If you are what you eat, then, using that same logic, teachers are what they teach. We should be incorporating meaty, nurturing project-based curriculum in our classes. Project-based learning, according to the Buck Institute for Education (BIE), is "a systematic teaching method that engages students in learning knowledge and skills through an extended inquiry process structured around complex, authentic questions and carefully designed products and tasks."

In the Health Careers Academy, which I pioneered in California in 1986, curricula that inspired and built on a student's interest was our goal for curriculum integration. We wanted curricula that promote discovery learning, curricula that not only covered the subject matter but also promoted depth and understanding, curricula that utilized real-world application and promoted critical thinking and problem solving -- in short, student-centered curricula.
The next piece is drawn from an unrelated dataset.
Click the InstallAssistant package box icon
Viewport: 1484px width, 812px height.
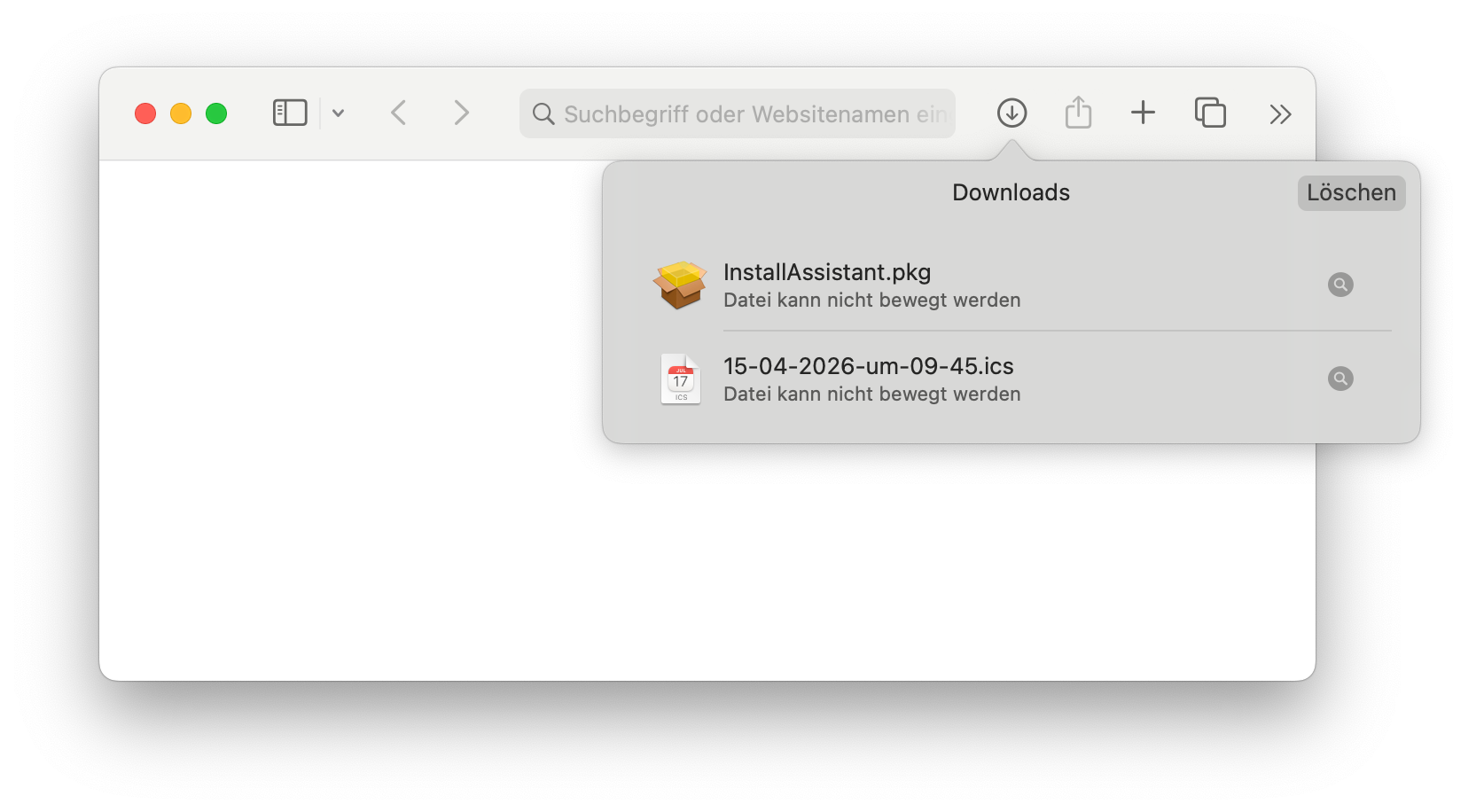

Last year, I ran across curriculum that met all the above-mentioned goals: that of the Ford Partnership for Advanced Studies (Ford PAS). It's not about cars or manufacturing; it's about problem solving and critical thinking using the lens of business as the focus. Because career academies have the freedom to flavor academic subjects with a relevant career theme and enrich career and technical courses with rigorous, infused academic content, the Ford PAS curriculum is a perfect match. (Some of you readers may think business curriculum should not be included in a health academy, but let me make it clear that health care today is a business and that students who understand this fact have a better chance to succeed in the industry.)

If you want engaged students in your class, go to the FordPAS.org Web site and download the free curriculum.